The basic things expected by our people of their political and economic systems are simple. They are:
Equality of opportunity for youth and for others.
Jobs for those who can work.
Security for those who need it.
The ending of special privilege for the few.
The preservation of civil liberties for all.
The enjoyment of the fruits of scientific progress in a wider and constantly rising standard of living.
These are the simple, the basic things that must never be lost sight of in the turmoil and unbelievable complexity of our modern world. The inner and abiding straight of our economic and political systems is dependent upon the degree to which they fulfill these expectations.

Many subjects connected with our social economy call for immediate improvement. As examples:
We should bring more citizens under the coverage of old-age pensions and unemployment insurance.
We should widen the opportunities for adequate medical care.
We should plan a better system by which persons deserving or needing gainful employment may obtain it.
I have called for personal sacrifice, and I am assured of the willingness of almost all Americans to respond to that call. A part of the sacrifice means the payment of more money in taxes. In my budget message I will recommend that a greater portion of this great defense program be paid for from taxation than we are paying for today. No person should try, or be allowed to get rich out of the program, and the principle of tax payments in accordance with ability to pay should be constantly before our eyes to guide our legislation.

-From FDR’s “Four Freedoms” speech.

With words like this FDR convinced an entire generation to trade away their liberty, and the liberty of their fellow citizens, in return for the promise of a brighter future. Roosevelt convinced a good part of the American population that the government could make better decisions for them than they could themselves. They saw the promise of mighty civic heroes acting to save them from the vagaries of circumstance.

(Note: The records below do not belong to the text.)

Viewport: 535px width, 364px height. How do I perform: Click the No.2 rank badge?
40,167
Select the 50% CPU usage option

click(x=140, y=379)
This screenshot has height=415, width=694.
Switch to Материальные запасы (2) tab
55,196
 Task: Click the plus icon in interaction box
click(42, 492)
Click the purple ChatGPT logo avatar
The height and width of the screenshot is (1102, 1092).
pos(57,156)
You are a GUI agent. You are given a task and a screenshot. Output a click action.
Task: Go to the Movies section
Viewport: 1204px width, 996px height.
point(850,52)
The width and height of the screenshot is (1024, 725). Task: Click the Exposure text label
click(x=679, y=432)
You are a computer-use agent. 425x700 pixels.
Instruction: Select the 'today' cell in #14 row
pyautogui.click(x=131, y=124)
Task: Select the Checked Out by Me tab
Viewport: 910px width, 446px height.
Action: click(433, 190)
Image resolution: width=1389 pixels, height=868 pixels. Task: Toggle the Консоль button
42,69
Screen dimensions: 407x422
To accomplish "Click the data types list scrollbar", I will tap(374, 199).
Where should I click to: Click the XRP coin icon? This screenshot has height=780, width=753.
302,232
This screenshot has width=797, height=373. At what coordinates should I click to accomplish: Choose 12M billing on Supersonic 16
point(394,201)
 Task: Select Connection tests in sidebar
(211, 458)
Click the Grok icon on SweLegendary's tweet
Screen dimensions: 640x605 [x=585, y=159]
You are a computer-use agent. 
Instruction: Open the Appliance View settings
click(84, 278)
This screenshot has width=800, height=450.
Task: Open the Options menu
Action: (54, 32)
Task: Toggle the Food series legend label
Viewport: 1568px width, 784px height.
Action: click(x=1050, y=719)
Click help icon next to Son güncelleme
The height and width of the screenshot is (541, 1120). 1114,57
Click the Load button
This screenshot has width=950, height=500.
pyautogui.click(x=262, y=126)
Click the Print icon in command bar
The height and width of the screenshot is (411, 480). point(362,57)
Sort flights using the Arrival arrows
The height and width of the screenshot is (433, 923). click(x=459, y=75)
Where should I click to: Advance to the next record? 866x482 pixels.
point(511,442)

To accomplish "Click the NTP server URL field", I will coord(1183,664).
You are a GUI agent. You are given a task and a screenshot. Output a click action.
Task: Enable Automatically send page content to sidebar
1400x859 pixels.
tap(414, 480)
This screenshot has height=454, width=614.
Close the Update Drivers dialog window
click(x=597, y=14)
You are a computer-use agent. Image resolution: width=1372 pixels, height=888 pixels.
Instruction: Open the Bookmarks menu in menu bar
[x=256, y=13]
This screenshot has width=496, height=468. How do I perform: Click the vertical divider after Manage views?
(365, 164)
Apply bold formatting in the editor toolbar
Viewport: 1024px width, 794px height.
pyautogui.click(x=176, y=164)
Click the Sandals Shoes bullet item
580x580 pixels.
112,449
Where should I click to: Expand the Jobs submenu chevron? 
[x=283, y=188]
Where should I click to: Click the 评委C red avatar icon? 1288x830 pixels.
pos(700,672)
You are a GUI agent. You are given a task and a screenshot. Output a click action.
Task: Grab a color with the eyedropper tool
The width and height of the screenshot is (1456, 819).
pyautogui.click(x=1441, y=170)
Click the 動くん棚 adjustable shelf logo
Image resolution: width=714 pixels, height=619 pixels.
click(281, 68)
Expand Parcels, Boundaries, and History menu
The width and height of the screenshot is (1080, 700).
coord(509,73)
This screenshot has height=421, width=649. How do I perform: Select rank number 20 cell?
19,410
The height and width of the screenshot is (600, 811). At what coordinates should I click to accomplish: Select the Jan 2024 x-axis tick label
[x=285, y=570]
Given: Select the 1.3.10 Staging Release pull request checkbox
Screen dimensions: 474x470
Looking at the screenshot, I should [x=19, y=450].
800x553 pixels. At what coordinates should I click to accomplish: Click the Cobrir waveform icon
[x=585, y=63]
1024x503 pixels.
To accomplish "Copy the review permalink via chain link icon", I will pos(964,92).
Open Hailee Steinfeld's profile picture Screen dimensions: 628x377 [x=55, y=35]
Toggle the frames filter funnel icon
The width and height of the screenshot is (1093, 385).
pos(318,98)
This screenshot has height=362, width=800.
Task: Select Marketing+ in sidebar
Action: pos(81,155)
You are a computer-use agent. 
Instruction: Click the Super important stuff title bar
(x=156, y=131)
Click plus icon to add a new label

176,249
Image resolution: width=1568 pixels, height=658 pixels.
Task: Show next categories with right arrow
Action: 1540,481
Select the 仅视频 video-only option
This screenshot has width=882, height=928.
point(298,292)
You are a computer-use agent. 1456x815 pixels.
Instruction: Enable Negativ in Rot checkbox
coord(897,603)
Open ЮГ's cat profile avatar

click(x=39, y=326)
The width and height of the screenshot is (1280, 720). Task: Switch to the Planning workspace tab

The decision to give up control of one’s life to another, of course, is one every individual is free to make. The problem here is not that people are choosing to do this for themselves, but rather they are choosing to do it through the state, an institution that affects everyone. We all participate in and pay for FDR’s “great defense” program, even though a good number of us would rather not. Because FDR’s program is run through the state, a democracy, our preferences were ignored in favor of the majority.

Sadly, this process has been repeated time and again in this country and many others. Time and again, people decide that they deserve to run the lives of others. Time and again, they convince those others that they should be running their lives. Time and again, they will do this in the name of equality. Time and again, these people declare themselves more equal than others. Time and again, these people inflict harm. Yet, if enough time passes, it will happen again, unless we stop it. We should not bow to “haughty equality” again.